- **INSTRUCTIONS FOR THE TASK**:
Drop the pictures and extract exactly the lines from the one that contains "Instruction: Switch desktop" through the end of the material.

- **DATA PROVIDED**:
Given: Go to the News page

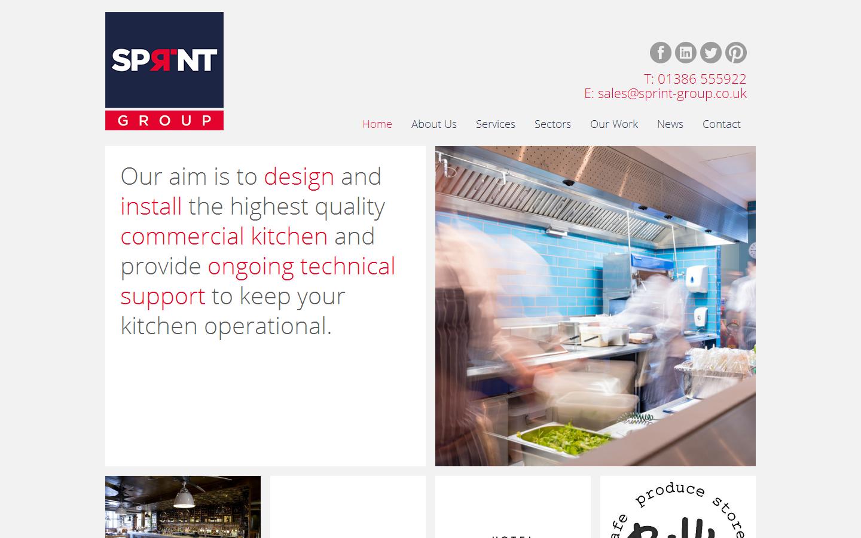Looking at the screenshot, I should [x=670, y=124].
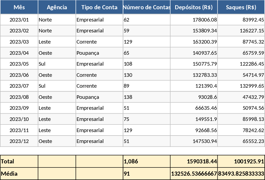Select the deposit value 66635.46

(x=206, y=108)
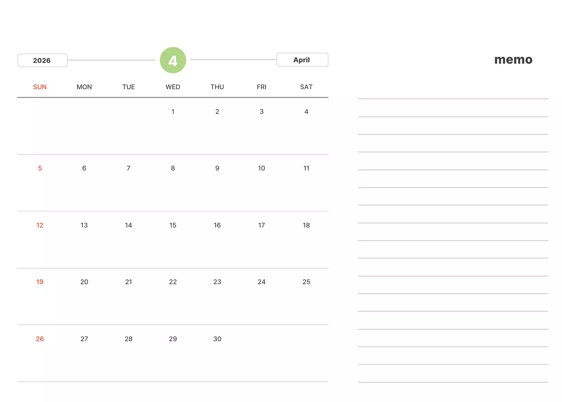This screenshot has height=402, width=562.
Task: Click the SAT column header
Action: [306, 87]
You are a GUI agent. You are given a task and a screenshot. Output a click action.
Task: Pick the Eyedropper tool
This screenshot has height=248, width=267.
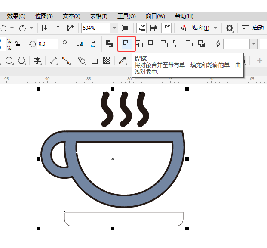[122, 60]
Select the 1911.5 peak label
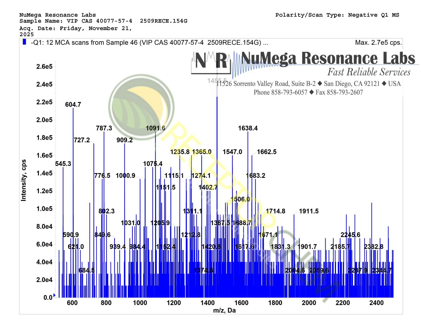Viewport: 422px width, 326px height. pos(309,211)
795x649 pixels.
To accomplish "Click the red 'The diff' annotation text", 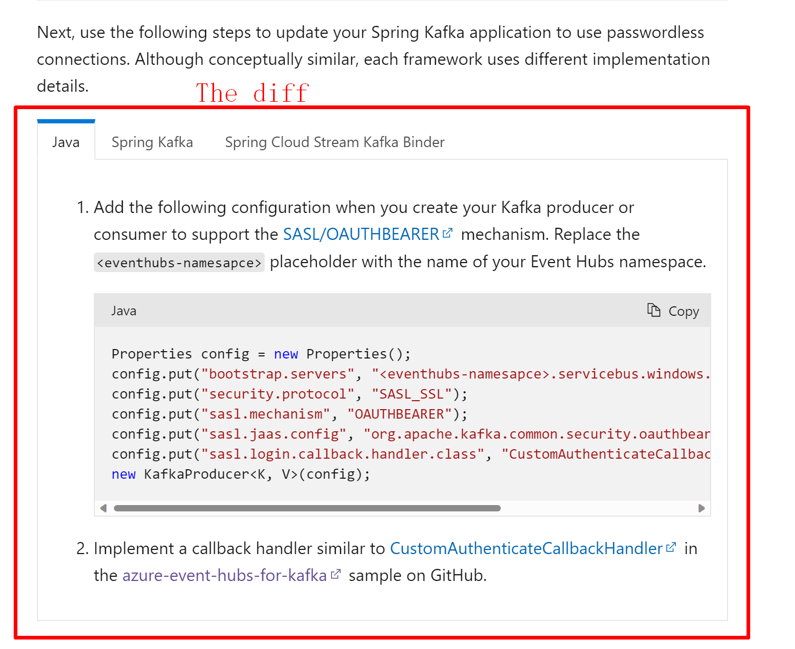I will coord(253,92).
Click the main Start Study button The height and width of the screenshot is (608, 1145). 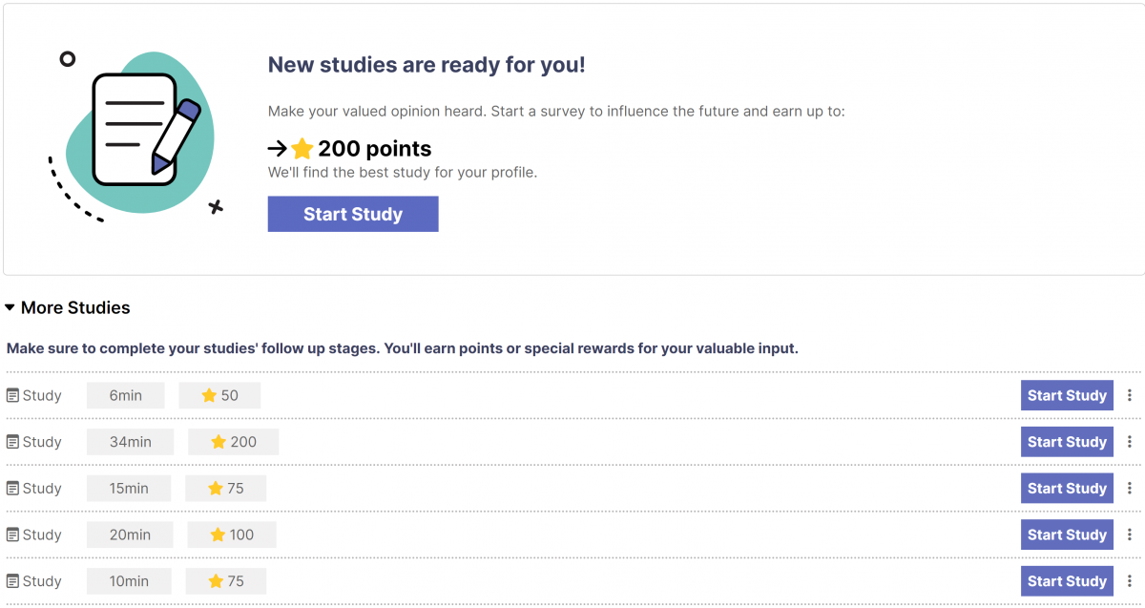[x=353, y=213]
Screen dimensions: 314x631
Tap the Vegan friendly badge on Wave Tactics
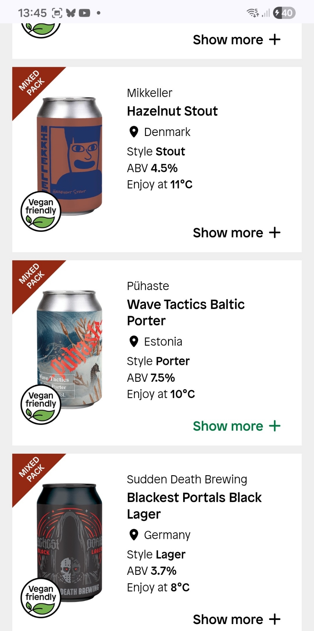tap(41, 405)
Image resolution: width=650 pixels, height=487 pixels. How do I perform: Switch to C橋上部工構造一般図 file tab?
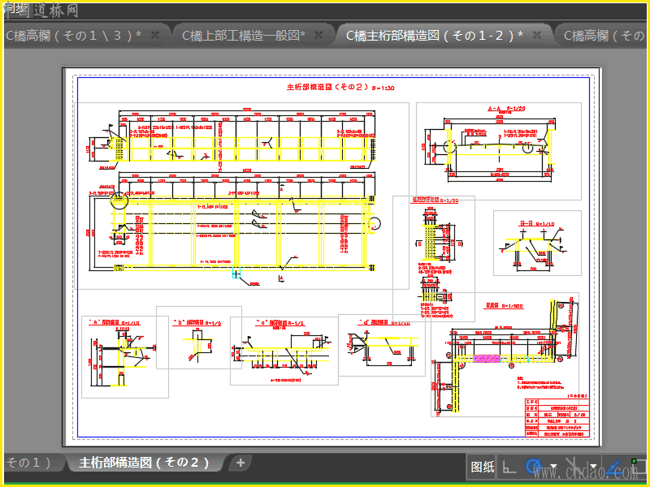coord(243,36)
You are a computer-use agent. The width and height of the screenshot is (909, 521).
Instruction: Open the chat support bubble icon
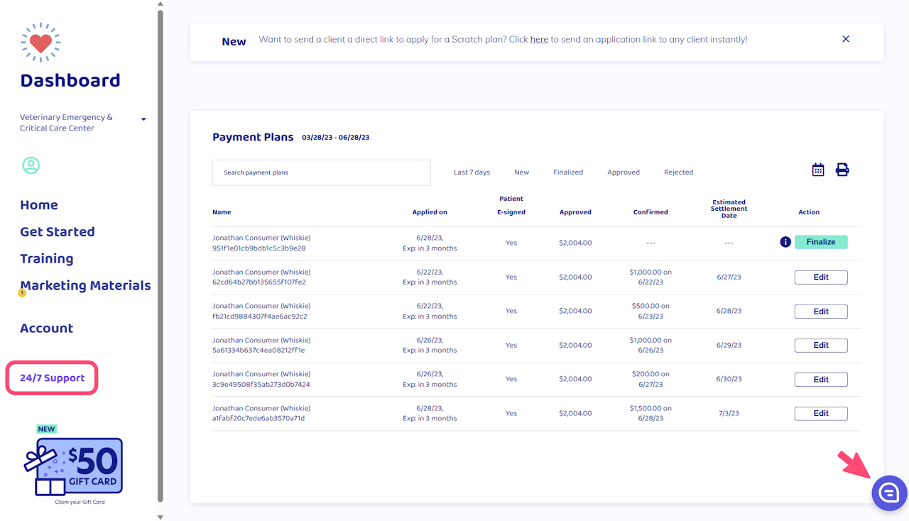888,493
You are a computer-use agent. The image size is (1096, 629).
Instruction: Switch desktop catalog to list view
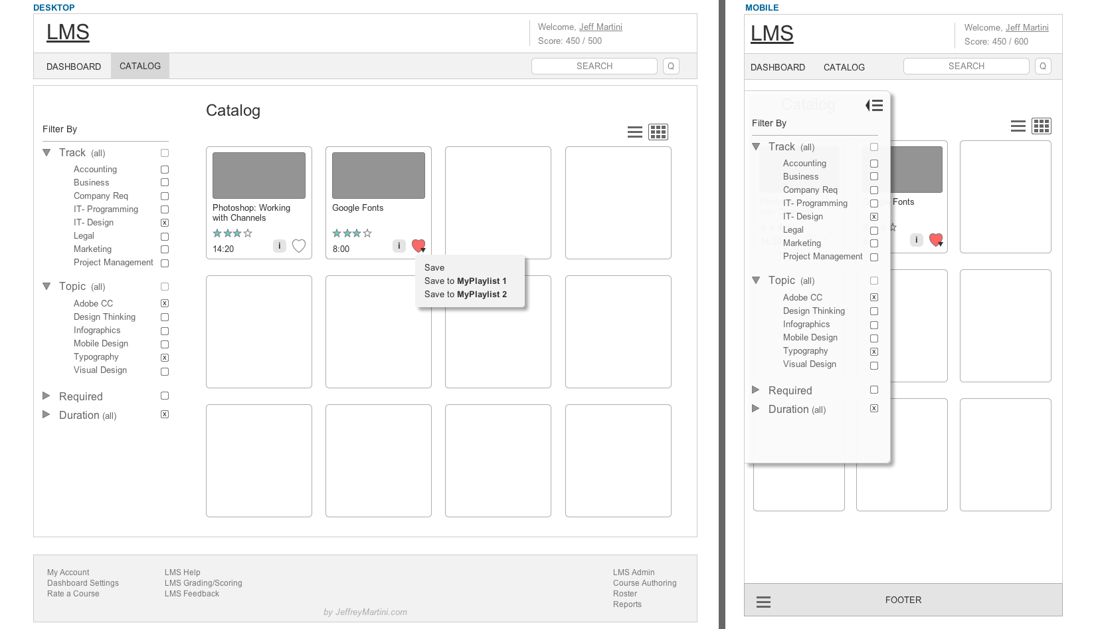[635, 132]
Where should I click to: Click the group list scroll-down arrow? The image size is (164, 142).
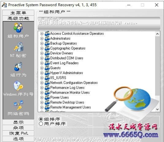158,109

- **ANSWER TO THIS EXERCISE**:
Instruction: Switch desktop catalog to list view
[635, 132]
Where should I click to: Click the group list scroll-down arrow? The image size is (164, 142).
158,109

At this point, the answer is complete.